### ПОСТАВЛЕННАЯ ЦЕЛЬ
Воспроизведите дословно строки, начав со строки, в которой есть «Click the Run play icon», и закончив строкой, в которой есть «916x1316 pixels. 882,34»; обе крайние строки включаются.

[Фрагмент набора данных]
────────────────

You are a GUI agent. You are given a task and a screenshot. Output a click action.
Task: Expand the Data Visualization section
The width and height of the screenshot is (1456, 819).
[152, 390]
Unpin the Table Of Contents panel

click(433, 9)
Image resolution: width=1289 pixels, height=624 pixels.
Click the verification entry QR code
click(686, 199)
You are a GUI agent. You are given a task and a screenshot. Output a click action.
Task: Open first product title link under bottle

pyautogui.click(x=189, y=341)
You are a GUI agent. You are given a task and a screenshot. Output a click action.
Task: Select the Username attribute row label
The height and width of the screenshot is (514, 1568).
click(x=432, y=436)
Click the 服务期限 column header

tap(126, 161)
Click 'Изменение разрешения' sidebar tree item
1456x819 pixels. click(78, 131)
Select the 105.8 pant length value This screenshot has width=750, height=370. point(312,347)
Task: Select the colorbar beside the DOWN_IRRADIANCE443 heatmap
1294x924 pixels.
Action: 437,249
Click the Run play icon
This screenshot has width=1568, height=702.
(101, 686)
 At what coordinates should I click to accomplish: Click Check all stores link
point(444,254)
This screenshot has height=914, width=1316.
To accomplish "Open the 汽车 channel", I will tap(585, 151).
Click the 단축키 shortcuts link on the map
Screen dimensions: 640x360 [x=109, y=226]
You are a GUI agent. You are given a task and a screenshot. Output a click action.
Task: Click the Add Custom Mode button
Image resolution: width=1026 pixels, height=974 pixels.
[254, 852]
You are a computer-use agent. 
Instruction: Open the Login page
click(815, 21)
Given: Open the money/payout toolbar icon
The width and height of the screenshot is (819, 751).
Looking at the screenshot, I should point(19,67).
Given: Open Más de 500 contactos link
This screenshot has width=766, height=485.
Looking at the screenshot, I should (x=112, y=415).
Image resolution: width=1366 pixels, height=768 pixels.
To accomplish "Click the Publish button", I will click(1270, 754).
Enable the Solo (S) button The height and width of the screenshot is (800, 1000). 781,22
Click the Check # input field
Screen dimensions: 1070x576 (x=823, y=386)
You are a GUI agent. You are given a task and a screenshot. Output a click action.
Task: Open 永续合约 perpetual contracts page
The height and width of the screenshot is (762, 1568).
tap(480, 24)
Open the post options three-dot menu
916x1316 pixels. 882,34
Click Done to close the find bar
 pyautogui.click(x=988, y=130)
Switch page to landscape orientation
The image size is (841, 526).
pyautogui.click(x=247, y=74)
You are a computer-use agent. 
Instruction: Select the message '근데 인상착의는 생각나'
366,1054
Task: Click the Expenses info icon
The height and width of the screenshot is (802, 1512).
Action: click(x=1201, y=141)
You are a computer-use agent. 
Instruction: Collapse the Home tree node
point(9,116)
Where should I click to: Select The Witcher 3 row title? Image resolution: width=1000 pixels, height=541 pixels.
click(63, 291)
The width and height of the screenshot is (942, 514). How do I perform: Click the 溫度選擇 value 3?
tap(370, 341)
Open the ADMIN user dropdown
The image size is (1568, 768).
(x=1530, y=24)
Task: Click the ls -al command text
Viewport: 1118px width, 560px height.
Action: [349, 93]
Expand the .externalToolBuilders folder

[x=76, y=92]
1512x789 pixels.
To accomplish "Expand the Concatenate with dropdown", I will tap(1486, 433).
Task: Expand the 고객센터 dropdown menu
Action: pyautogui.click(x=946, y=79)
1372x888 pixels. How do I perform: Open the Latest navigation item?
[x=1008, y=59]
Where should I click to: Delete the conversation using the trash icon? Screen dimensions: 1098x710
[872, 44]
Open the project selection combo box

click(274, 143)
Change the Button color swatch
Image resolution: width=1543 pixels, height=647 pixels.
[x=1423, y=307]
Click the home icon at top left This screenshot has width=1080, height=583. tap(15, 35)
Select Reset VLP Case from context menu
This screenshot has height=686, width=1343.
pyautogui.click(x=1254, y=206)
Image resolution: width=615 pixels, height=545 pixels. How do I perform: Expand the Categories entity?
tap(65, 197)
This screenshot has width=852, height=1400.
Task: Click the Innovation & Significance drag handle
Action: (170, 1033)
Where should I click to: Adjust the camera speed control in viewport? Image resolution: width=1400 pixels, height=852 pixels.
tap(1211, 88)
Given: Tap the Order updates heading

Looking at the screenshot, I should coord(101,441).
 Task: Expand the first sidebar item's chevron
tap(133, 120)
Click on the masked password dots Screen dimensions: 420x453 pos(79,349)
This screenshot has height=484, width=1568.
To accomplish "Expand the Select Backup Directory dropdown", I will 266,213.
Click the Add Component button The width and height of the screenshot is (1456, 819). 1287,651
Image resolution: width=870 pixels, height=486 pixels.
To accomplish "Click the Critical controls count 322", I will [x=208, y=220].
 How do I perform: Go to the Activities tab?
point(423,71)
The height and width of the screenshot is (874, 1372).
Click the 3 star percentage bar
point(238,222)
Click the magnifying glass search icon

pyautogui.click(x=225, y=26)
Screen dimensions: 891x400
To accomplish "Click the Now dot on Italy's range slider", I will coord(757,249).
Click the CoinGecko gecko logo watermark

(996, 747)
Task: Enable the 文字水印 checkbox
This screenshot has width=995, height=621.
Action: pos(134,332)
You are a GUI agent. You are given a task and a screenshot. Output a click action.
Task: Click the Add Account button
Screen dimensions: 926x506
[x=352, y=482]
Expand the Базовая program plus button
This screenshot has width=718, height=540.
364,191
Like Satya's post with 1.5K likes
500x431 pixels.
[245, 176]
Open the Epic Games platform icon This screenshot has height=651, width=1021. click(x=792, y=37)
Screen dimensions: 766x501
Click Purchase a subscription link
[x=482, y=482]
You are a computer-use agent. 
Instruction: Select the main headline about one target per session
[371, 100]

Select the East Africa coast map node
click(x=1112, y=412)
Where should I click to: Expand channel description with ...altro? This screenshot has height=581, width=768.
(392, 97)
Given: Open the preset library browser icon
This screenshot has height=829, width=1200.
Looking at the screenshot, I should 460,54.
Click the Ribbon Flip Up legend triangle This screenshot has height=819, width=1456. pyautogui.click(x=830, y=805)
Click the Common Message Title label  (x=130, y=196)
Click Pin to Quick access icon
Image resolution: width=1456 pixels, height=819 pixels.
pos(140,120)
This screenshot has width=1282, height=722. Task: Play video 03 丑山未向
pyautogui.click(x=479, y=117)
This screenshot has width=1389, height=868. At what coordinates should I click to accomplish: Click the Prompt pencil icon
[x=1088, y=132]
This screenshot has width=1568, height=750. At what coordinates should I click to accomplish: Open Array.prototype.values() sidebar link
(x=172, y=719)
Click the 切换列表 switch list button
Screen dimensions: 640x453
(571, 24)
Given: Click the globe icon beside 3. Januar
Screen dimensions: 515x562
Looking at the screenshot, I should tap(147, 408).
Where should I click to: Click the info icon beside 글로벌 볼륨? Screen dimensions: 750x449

────────────────

### ОТВЕТ
Click the Run play icon
This screenshot has width=1568, height=702.
(101, 686)
 At what coordinates should I click to accomplish: Click Check all stores link
point(444,254)
This screenshot has height=914, width=1316.
To accomplish "Open the 汽车 channel", I will tap(585, 151).
Click the 단축키 shortcuts link on the map
Screen dimensions: 640x360 [x=109, y=226]
You are a GUI agent. You are given a task and a screenshot. Output a click action.
Task: Click the Add Custom Mode button
Image resolution: width=1026 pixels, height=974 pixels.
[254, 852]
You are a computer-use agent. 
Instruction: Open the Login page
click(815, 21)
Given: Open the money/payout toolbar icon
The width and height of the screenshot is (819, 751).
Looking at the screenshot, I should point(19,67).
Given: Open Más de 500 contactos link
This screenshot has width=766, height=485.
Looking at the screenshot, I should (x=112, y=415).
Image resolution: width=1366 pixels, height=768 pixels.
To accomplish "Click the Publish button", I will click(1270, 754).
Enable the Solo (S) button The height and width of the screenshot is (800, 1000). 781,22
Click the Check # input field
Screen dimensions: 1070x576 (x=823, y=386)
You are a GUI agent. You are given a task and a screenshot. Output a click action.
Task: Open 永续合约 perpetual contracts page
The height and width of the screenshot is (762, 1568).
tap(480, 24)
Open the post options three-dot menu
916x1316 pixels. 882,34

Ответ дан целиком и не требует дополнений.